Having A Ball: U.S. women's basketball team is unstoppable—and unapologetic

Don't compare USA women's basketball to their male counterparts. Led by coach Geno Auriemma, the women of Team USA are ready to dominate in Rio, on their own terms.
Having A Ball: U.S. women's basketball team is unstoppable—and unapologetic
Having A Ball: U.S. women's basketball team is unstoppable—and unapologetic /

A version of this story appeared in the August 22, 2016 issue of SPORTS ILLUSTRATED. To subscribe to the magazine, click here.

The U.S. women’s basketball team worked out last weekend at a gym in Rio’s Lagoa district, 2,300 feet beneath the statue of Christ the Redeemer, which looms so large that Cariocas call the neighborhood Christ’s Armpit. Yet if the players smelled something rank, it was more likely a couple of narratives pushed by reporters who had crashed practice.

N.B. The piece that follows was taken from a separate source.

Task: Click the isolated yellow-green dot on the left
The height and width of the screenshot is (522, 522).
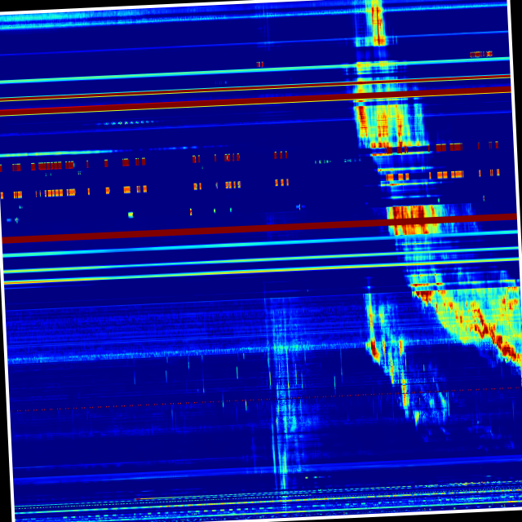Action: point(131,215)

One story line was the reflexive comparison of the U.S. women to their male counterparts, flattering though it may be. To preserve their perfect record in group play, the U.S. men first struggled to beat Australia and then narrowly slipped past Serbia and France. The women handled their business with much more authority, never trailing after the first quarter of any of six games to stretch their Olympic winning streak to 47 and stay on track for a sixth straight gold medal. They set Olympic records for victory margin and points scored in a 121–56 defeat of Senegal. They beat Spain, silver medalists at the last world championships, by 40. They held Canada to three points for more than 9 of the 10 minutes of one quarter during a 81–51 victory.

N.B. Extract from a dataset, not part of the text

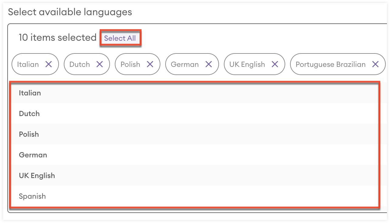The image size is (390, 223).
Task: Click the Italian pill chip
Action: tap(28, 64)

But group play took place far from the main action, in the suburb of Deodoro, a place the press had to survive gunfire to get back from—and that made it difficult for reporters to assess the women on their own terms. Only with the move to the Olympic Park for the medal round, where they used a 62–18 run to close out a 110–64 quarterfinal defeat of Japan, did the U.S. women get a chance to bring their act to the big tent.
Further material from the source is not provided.